[INSTRUCTION 1]: According to the blog post, who is the writer's favorite poet?
[INSTRUCTION 2]: Reproduce a section of the blog post word for word, beginning at the words "May 26 2006" and stopping after "(favourite poet ever)".

[READING PASSAGE]:
● ● ● ● ●

And now for some observations:
~ In Arizona, there are plenty of national forests.  You just have to get 45 minutes into it before you see what would pass for a tree.
~ In New Mexico, there are plenty of weigh stations.  They're just all closed.
~ In Texas, there are plenty of rest stops.  They're just all closed.
~ In Arkansas.... Yeah.  No entry for Arkansas.  The Ozarks are still there, like they have been for the past several centuries, so that's always good.
~ In western Tennesee, there are plenty of adult bookstores.  And they're all open.




Mmmmmmm, Americana.  How it pervades our very pores.

Musings.

May 26 2006

People have a curious attachment to their past.


"We know what we are, but we know not what we may be." -- William Shakespeare.


In other news.... Mum and I went apartment-sniping today.  My favourite locale??  Haha.... Chelsea Place, strangely enough the same complex in which I was conceived (I like irony in life).  Even stranger: Building S-8.  I went on to be born on the 8th of November, and my last name is Sullivan.  Oooooo.  More irony.  How delicious.


Observation, by: Dorothy Parker (favourite poet ever)
If I don't drive around the park,
I'm pretty sure to make my mark.
If I'm in bed each night by ten,
I may get back my looks again.
If I abstain from fun and such,
I'll probably amount to much.
But I shall stay the way I am,
Because I do not give a damn.


Comment, also by: Dorothy Parker
Oh, life is a glorious cycle of song,
A medley of extemporanea;
And love is a thing that can never go wrong,
And I am Marie of Roumania.


Mmmm, cast party.... Again, delicious.

At Last....

May 16 2006

It's over.  (High school, that is.)
I feel no regrets.
In fact, "frantic rejoicing" could be an applicable phrase.


Weekend was freakishly busy.


Events included:



  • Seeing a friend of contemporary age get married.

  • Almost had my first cigarette (allergies prevented this, but I've had a strange itch to try one lately).

  • Had a drunken stalker at faire.

  • Had a Viking entourage.

● ● ● ● ●

Screen grounding examples:
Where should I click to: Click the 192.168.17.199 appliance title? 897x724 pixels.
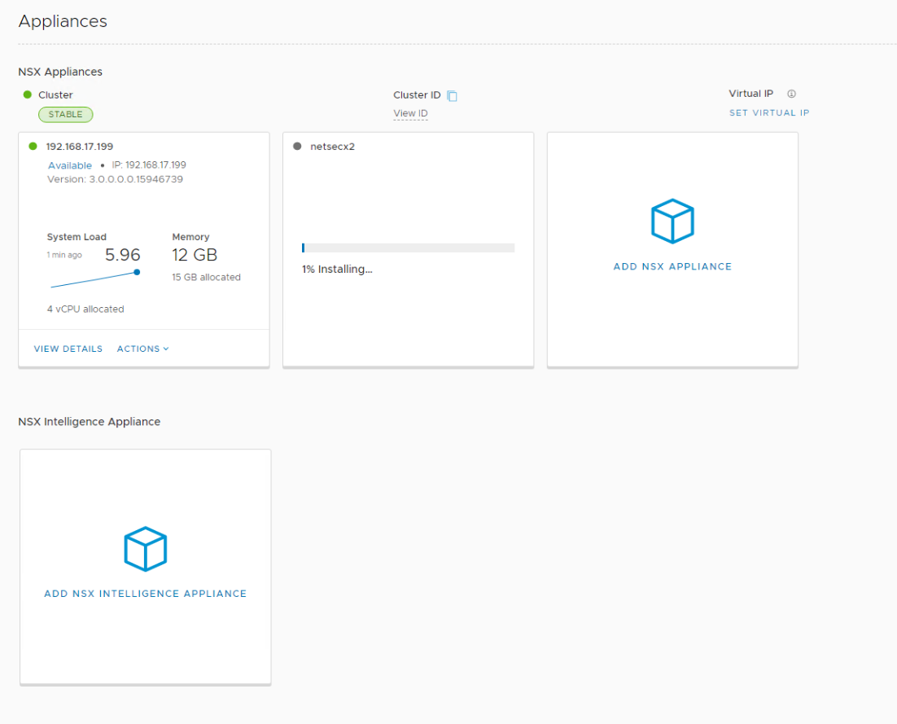click(80, 147)
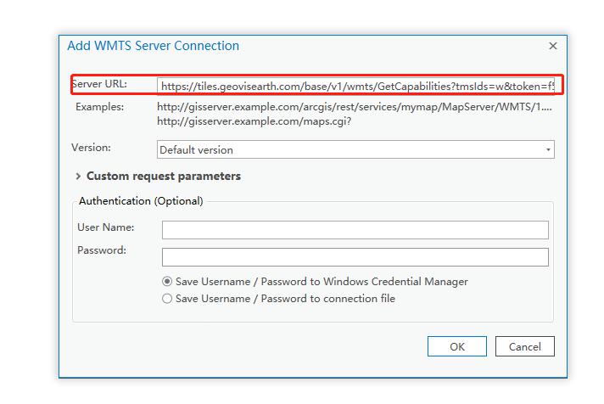Viewport: 604px width, 404px height.
Task: Click the dialog title bar text
Action: [153, 46]
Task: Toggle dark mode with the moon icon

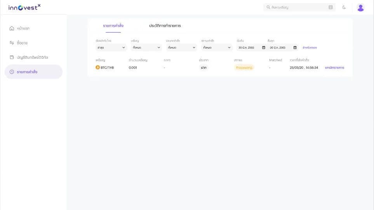Action: (x=344, y=7)
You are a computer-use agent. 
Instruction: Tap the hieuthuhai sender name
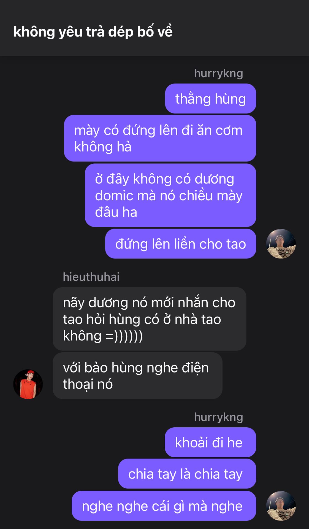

● ● ● ● ●

[WORKED SOLUTION 1]: Dorothy Parker

[WORKED SOLUTION 2]:
May 26 2006

People have a curious attachment to their past.


"We know what we are, but we know not what we may be." -- William Shakespeare.


In other news.... Mum and I went apartment-sniping today.  My favourite locale??  Haha.... Chelsea Place, strangely enough the same complex in which I was conceived (I like irony in life).  Even stranger: Building S-8.  I went on to be born on the 8th of November, and my last name is Sullivan.  Oooooo.  More irony.  How delicious.


Observation, by: Dorothy Parker (favourite poet ever)